Does the Library appraise books? The Library staff does not evaluate materials for the purpose of establishing their market value or value for tax purposes. For such information, you may wish to consult the Antiquarian Booksellers' Association of America website.
Does the Museum appraise objects and artifacts? The Museum's scientific staff are not available to authenticate or perform appraisals of any artifacts for the public. You may wish to contact the Appraisers Association of America to get more information on certain types of appraisals.
Where can I get an answer to an astronomy reference question? The Hayden Planetarium Question and Answer Hotline can be reached at (212) 769-5901.
Where can I find and order Museum publications? For information about the Museum's Bulletin, Novitates, and Anthropological Papers please visit the Library's Museum Publications site. Visit Natural History Magazine for subscription information for this popular magazine.

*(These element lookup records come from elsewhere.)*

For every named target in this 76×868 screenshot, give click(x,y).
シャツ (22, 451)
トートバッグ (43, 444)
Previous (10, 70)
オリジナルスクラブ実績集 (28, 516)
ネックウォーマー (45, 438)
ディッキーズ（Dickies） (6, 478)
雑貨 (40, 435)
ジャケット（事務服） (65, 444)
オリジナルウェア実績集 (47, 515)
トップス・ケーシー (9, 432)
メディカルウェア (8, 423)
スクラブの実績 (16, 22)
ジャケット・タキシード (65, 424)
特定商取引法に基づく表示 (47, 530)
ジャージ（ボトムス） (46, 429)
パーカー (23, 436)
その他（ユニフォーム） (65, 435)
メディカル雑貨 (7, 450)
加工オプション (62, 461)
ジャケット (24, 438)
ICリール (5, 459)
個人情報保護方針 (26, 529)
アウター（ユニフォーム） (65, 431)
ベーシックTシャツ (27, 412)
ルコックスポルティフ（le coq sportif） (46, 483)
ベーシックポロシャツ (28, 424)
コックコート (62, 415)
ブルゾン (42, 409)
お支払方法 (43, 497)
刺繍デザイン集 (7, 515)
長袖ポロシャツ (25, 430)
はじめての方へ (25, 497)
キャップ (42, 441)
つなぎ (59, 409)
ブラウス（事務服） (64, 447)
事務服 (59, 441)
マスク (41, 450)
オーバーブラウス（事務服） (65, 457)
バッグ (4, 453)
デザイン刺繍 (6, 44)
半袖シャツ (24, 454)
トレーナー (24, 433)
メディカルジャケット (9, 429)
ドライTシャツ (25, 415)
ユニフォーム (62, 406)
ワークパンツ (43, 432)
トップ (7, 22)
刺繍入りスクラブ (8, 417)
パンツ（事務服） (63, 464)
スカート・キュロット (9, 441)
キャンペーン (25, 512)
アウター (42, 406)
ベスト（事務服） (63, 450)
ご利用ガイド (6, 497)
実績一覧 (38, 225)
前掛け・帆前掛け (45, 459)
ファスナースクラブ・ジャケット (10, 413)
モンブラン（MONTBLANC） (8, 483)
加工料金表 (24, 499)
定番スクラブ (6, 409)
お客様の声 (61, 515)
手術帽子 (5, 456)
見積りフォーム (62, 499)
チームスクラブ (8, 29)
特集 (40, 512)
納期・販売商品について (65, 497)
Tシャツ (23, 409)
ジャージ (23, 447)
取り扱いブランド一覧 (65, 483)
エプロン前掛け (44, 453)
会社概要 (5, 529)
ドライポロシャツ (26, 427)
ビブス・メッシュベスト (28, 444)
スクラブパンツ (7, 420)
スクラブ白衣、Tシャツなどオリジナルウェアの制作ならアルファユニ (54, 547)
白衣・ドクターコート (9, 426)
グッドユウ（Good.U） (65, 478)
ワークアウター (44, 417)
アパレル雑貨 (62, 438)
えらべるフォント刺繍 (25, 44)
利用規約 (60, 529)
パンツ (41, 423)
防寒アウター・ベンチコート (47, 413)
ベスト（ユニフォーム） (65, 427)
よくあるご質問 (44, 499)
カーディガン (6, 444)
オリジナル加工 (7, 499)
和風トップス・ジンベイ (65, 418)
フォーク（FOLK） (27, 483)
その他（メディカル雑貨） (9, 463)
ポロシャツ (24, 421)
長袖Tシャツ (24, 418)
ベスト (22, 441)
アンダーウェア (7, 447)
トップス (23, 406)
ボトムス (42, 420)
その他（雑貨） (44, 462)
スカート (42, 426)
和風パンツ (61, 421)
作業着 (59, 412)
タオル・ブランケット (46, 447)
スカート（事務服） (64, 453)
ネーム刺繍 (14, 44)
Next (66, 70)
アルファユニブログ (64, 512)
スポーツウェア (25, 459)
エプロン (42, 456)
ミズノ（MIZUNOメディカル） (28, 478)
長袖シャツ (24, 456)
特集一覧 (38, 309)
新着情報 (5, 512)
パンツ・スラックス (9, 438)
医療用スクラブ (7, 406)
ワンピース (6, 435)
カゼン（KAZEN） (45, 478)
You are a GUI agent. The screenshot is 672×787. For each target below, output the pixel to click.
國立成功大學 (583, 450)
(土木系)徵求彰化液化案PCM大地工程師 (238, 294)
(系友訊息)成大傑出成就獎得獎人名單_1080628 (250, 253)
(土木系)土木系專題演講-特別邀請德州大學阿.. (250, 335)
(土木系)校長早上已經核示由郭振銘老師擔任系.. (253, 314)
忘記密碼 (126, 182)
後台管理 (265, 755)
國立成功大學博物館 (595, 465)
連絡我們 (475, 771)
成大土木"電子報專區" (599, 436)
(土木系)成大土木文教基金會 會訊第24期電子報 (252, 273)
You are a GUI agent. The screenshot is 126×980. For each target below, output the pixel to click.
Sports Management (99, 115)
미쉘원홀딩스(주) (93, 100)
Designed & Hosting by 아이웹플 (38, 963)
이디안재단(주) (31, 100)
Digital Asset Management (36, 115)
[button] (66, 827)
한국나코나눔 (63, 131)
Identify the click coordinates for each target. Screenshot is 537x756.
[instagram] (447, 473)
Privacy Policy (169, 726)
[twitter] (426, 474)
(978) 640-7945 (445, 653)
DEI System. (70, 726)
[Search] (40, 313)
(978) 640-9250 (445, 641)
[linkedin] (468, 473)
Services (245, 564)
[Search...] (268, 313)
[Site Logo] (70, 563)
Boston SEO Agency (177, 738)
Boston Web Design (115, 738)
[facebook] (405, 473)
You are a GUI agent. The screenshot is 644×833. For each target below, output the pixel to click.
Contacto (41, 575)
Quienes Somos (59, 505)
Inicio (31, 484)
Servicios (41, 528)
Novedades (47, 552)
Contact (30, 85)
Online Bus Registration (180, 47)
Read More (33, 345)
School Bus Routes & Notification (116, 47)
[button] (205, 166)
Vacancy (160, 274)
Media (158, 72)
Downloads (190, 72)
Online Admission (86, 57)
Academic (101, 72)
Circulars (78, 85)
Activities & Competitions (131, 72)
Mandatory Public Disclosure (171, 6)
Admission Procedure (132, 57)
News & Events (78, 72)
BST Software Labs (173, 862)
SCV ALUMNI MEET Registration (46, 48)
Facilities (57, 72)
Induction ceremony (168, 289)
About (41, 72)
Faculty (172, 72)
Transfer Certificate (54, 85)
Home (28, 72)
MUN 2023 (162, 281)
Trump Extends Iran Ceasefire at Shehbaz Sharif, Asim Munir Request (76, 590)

Where can I find out more about the scientists who work at the Museum? Our Research contains biographical and credential information for some of the prominent scientists associated with the Museum.
Where can I get more information about the geologic time scale? The Museum's Timelines online exhibition provides a wealth of information on the historic periods of the Earth and their characteristic flora and fauna. You can also visit the University of California website for an online introduction to the geologic time scale.
What is the Museum's mission statement?
The act to incorporate the American Museum of Natural History, which passed the New York State Congress on April 6, 1869, states:
The American Museum of Natural History, to be located in the City of New York for the purpose of establishing and maintaining in said city a Museum and Library of Natural History; of encouraging and developing the study of Natural Science; of advancing the general knowledge of kindred subjects, and to that end of furnishing popular instruction.
The 1996 strategic plan, adopted by the Board of Trustees on December 10, includes the following statement of mission: To discover, interpret, and disseminate -- through scientific research and education -- knowledge about human cultures, the natural world, and the universe.